Por dentro, o bar tinha mesas circulares espalhadas, um balcão com bebidas no fundo e
um palco um pouco elevado, com luzes amareladas atrás. A bandinha de lobisomens
tocava.
Depois da meia-noite
Nós acendemos as luzes da cidade
Nos abraçamos e ficávamos juntos
Até nascer o sol

Nina teve o instinto de se encolher ao ver Nicolas ao fundo. O rapaz que passara mais
cedo na livraria, que deixou seu telefone na esperança dela ligar. Os olhos cor de âmbar
dele se perdiam no mar de lobisomens que abusavam de alucinógenos. Sintomas da
transformação eram comuns quando um licantropo usava drogas, principalmente as
mágicas.
— Ela está ali — Daniel disse, a pegando pelo braço. Nina o olhou, assustada. —
Barbara — se explicou, apontando para o balcão. — Barbara está ali.

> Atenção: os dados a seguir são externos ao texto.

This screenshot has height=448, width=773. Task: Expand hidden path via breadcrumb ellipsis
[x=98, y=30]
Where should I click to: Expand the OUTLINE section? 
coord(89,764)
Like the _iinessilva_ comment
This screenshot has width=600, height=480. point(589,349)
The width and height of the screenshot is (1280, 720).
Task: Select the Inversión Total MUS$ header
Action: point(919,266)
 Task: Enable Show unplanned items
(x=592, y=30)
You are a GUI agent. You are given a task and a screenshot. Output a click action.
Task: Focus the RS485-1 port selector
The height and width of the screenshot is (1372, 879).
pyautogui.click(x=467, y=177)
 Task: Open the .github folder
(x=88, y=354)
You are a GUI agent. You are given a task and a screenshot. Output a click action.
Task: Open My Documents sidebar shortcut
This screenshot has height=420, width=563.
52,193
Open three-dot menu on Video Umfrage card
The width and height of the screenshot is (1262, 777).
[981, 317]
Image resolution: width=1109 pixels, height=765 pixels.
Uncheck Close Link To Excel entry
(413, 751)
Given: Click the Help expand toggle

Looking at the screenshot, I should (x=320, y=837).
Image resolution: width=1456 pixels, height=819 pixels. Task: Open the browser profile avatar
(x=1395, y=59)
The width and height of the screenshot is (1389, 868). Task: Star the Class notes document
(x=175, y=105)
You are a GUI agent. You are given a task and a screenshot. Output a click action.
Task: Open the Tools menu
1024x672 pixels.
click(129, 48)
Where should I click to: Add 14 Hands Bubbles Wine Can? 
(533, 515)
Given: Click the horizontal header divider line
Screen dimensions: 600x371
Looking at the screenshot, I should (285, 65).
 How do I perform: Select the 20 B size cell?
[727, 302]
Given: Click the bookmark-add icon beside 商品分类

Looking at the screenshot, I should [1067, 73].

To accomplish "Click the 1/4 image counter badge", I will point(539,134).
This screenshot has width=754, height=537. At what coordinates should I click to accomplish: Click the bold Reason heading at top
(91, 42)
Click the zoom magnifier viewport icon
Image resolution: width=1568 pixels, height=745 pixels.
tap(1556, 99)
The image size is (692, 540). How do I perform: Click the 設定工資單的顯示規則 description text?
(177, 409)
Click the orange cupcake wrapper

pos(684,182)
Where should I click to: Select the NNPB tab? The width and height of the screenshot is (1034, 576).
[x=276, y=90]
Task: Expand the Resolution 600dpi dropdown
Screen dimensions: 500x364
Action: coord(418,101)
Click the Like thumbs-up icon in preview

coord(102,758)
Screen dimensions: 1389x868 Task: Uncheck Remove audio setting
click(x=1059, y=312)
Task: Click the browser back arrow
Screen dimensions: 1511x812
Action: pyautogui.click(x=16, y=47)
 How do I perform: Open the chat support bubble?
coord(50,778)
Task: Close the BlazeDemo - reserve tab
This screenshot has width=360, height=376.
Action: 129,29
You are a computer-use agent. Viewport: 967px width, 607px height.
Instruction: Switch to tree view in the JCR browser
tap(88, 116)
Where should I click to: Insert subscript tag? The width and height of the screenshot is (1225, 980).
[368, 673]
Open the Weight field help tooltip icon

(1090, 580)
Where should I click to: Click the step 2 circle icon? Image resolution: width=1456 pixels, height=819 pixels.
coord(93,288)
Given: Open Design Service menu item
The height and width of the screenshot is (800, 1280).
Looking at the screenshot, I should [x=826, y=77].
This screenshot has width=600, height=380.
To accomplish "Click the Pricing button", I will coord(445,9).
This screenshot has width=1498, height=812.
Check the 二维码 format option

E de fato ela estava. Sentada no balcão, com um copo de bebida nas mãos, com o
pescoço alto observando a banda. Os cachos dourados de seu cabelo caiam até os
ombros. Ela conversava vagamente com Theo, o líder dos lobisomens, que servia as
bebidas da noite.
— Vai falar com ela? — perguntou Nina.
Daniel engasgou-se antes de falar.
— Sim. É a única que pode me falar sobre esse lobo que anda matando garotas.
— Mas você disse que ela não quer mais te ver — Nina o lembrou.
Daniel revirou os olhos.
— Ela não quer — ele soltou, um pouco risonho.
Daniel a deixou para trás e arrumou o cabelo, indo em direção ao balcão. Certamente,
se Tália estivesse ali, falaria que Daniel estava prestes a usar seu charme com cheiro de
suor. Nina riria, contente por estar em grupo. Porém, fora deixada mais uma vez, e se
perguntou se estava fazendo a coisa certa o acompanhando.
De forma que não ficasse aparente, Nina se esgueirou entre a multidão, ficando perto
deles. A guitarra tocou mais acordes, e Barbara balançou a cabeça, empolgada.
— Barbara — ele começou, com voz branda.
Nina conseguiu ver a garota revirando os olhos.
— Bem que eu senti um cheiro ruim — ela respondeu, descruzando as pernas e
pousando o copo sobre o balcão, ao seu lado. Theo desviou a atenção para a simples
tarefa de secar os copos. — O que você quer, Daniel?
— Te ver. Escuta, eu só não liguei ontem de manhã porque eu...
— Talvez porque ontem de manhã a gente não tivesse nada para falar. Talvez
anteontem. Mas para você, não faz a mínima diferença.
Daniel deu um passo para trás, acuado.
— Barbara, eu estive ocupado.
— Ocupado demais com outras meninas, não? — inquiriu, retórica. — Eu andei
conversando com algumas garotas bruxas, elas disseram que você era ótimo na cama. E
também confirmaram que você é um cretino.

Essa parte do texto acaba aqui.